My husband had PSA test June 22 - the reading was 3
test July 23 - shocked it was 20.15
referred on 2ww
bone scan and MRI completed blood taken 25/8 psa 5.8
call after MDT to say suspicious area and recommend biopsy
biopsy and psa test and DRE on 21/9
letter arising from MDT saying bilateral changes and pirads 5 stage at t2c/t3
met with consultant yesterday who said PSA from blood taken 21/9 was 2.8, so less that 2022.
one core from 29 showed low grade cancer and Gleason 6
very shocked given the MRI report and PSA 20.15
dr felt the 20.15 could have been lab error, or inflammation or infection. He wasn’t treated with antibiotics so if that’s the case it would have fixed itself, also no symptoms. The dr who did DRE hadn’t noted he did it nor his findings.
We asked how much of prostate showed suspicious area he said most of it, and the MRI would suggest advanced cancer - the biopsy result was inconsistent with the MRI.
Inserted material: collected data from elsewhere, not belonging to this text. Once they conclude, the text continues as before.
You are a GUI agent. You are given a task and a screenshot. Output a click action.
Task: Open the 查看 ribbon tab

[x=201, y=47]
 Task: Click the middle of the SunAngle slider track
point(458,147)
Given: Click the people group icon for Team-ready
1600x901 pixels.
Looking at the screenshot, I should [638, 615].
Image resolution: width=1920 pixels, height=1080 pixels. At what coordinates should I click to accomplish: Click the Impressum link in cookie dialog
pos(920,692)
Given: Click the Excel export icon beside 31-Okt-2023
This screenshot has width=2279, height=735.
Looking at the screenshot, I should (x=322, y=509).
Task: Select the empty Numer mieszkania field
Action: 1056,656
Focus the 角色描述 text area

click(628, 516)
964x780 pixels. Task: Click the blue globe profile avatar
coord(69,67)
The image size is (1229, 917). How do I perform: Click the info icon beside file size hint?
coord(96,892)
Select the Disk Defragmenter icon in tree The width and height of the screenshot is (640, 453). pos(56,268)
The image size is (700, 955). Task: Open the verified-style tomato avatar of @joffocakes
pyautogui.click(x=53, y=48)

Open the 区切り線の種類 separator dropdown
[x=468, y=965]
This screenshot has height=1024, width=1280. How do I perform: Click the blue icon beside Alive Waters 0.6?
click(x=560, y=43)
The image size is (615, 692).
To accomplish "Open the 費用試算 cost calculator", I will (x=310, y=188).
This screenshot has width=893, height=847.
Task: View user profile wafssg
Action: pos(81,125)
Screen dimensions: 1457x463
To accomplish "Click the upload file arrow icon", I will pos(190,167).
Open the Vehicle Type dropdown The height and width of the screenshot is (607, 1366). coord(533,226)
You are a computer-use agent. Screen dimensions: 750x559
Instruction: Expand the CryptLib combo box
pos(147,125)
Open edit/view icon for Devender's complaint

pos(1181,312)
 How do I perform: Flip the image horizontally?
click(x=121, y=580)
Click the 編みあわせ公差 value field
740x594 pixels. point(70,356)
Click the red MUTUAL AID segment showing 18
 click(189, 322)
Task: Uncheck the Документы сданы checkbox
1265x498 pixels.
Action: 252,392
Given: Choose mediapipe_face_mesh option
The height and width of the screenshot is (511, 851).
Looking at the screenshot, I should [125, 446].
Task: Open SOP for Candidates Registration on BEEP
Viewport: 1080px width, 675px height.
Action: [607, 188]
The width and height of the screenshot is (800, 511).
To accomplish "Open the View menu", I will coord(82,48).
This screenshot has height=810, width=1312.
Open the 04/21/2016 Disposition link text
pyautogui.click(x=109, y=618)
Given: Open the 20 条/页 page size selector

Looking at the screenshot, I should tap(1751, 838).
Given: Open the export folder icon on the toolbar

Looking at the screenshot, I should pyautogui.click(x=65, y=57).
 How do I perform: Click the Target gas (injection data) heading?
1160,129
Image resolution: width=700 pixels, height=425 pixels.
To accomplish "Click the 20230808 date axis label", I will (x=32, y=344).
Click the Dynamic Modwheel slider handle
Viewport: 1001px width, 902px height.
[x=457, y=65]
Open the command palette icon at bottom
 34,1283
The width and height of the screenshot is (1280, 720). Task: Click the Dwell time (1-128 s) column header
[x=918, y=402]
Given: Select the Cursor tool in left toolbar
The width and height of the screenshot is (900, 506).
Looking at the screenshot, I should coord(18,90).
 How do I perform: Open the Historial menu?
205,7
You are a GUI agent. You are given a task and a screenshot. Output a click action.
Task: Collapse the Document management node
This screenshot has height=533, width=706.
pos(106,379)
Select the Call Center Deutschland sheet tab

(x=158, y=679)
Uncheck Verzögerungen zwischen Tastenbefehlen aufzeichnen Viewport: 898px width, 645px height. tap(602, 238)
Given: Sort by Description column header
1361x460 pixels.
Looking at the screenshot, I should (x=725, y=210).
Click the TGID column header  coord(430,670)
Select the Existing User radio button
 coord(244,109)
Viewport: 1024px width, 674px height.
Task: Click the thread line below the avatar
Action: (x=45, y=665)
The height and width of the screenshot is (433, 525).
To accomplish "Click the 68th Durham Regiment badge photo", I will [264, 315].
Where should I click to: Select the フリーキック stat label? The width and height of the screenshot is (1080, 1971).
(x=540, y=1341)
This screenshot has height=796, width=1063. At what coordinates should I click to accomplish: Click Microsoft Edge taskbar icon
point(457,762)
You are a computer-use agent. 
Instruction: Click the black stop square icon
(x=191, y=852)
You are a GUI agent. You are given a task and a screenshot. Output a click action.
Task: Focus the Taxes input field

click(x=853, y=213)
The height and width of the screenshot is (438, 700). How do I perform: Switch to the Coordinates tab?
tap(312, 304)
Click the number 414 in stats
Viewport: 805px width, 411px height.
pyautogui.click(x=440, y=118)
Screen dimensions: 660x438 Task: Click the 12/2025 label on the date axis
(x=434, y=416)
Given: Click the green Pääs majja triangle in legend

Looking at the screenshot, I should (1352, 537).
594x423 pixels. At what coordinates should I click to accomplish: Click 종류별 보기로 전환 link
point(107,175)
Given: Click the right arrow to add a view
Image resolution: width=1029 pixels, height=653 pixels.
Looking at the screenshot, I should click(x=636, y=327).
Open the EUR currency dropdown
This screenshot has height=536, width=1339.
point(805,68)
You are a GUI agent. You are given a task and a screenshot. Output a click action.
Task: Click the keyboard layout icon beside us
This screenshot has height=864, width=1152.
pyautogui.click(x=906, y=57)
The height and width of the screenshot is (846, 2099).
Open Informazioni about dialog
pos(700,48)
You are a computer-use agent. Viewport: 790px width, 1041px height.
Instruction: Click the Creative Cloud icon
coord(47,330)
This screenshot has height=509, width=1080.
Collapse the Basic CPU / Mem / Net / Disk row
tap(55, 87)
Given option of AS RP and HT/RT and will see oncologist in a few weeks for more information
the worry we have is the complete inconsistency between the MRI and biopsy
No symptoms of infection at all.
We understand the problem of over treatment, but given MRI a fear that if radical treatment doesn’t follow that things could be worse than biopsy suggests.
also worry whether 3 monthly PSA tests and an MRI after 12/18m is adequate.
Currently reading all the leaflets and compiling a list of questions
We know only my husband can decide but wonder what those further along think about this.